Exercise details
Please give back the lines from the line containing "Instruction: Click the" through the end of the listing below, exactly as written and without pictures.

[[ Data excerpts, beginning ]]

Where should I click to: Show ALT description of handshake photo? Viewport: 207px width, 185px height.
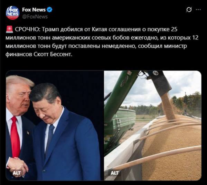point(17,173)
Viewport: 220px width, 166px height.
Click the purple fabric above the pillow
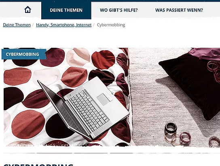[204, 54]
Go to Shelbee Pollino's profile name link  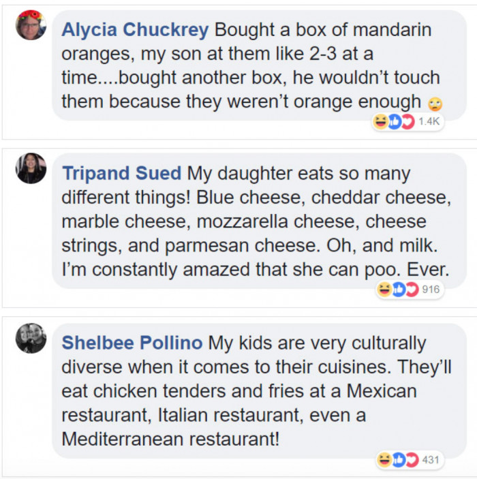pos(132,343)
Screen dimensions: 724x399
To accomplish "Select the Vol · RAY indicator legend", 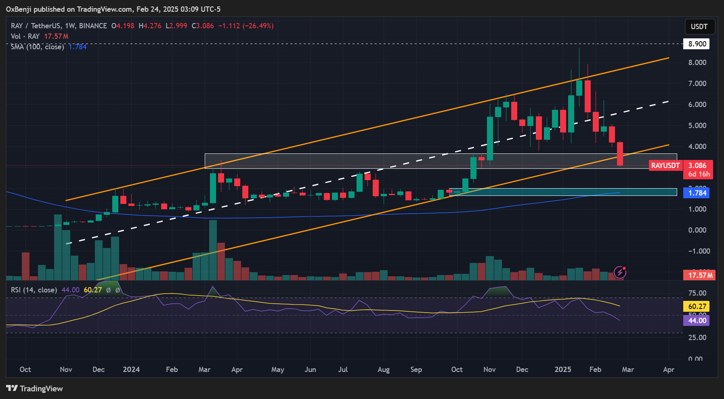I will click(25, 36).
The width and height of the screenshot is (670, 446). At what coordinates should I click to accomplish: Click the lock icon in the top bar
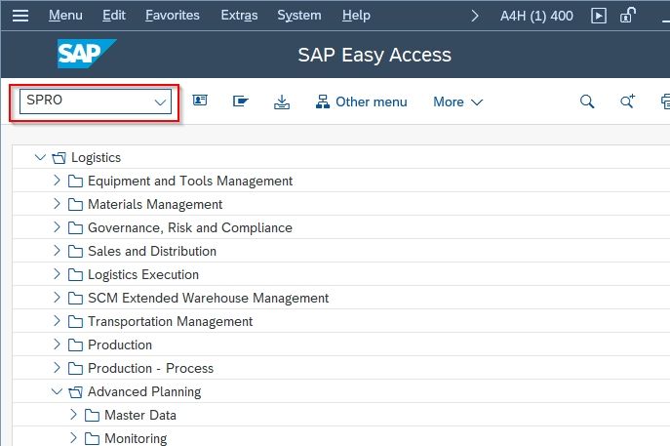[628, 16]
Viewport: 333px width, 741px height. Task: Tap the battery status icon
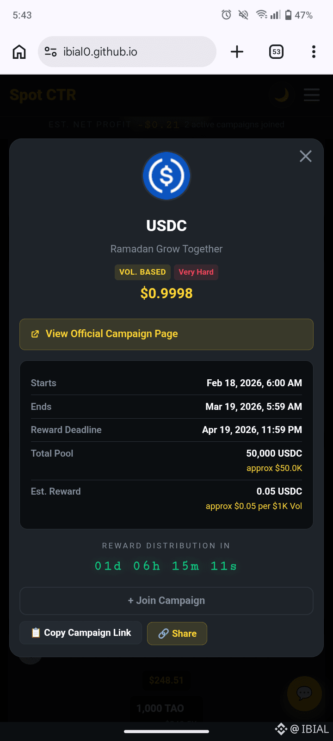288,15
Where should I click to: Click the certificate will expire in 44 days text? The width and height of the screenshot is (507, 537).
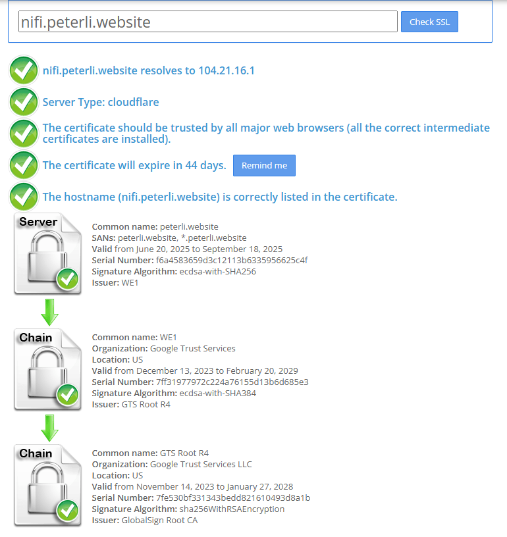click(134, 165)
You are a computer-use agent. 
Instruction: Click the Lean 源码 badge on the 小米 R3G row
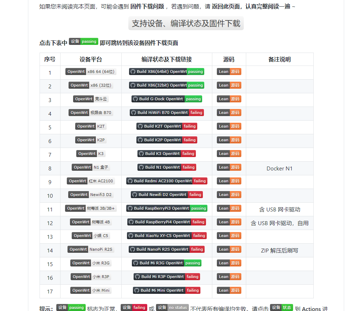pos(229,263)
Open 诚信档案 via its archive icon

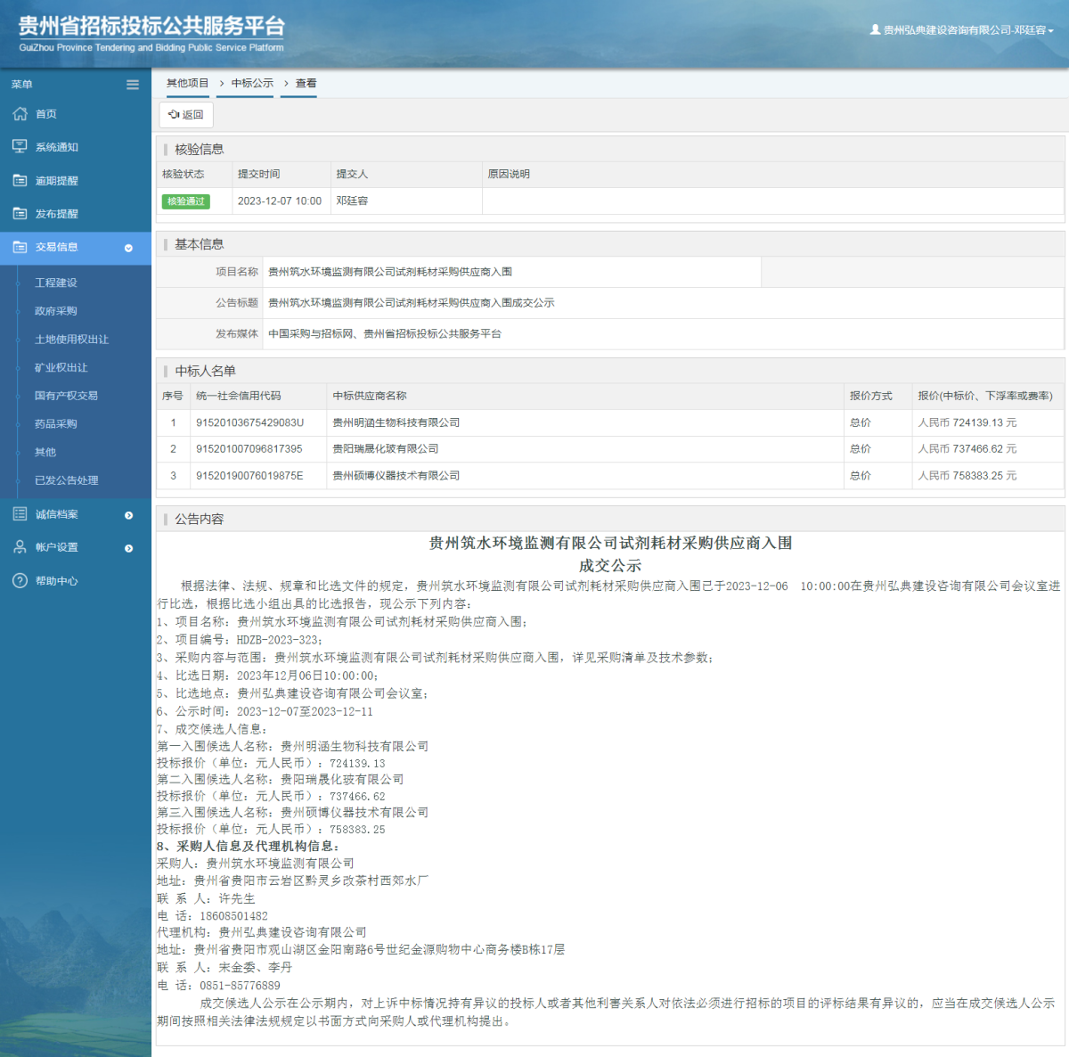[20, 513]
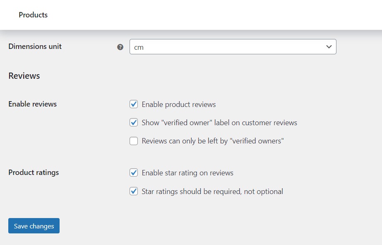
Task: Enable reviews only by verified owners
Action: [x=134, y=141]
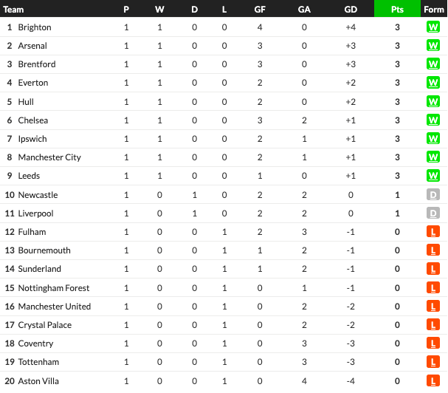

[[ Data excerpts, end ]]

Solution to the exercise
Instruction: Click the Lean 源码 badge on the 小米 R3G row
pos(229,263)
Open 诚信档案 via its archive icon

[20, 513]
Task: Enable reviews only by verified owners
Action: [x=134, y=141]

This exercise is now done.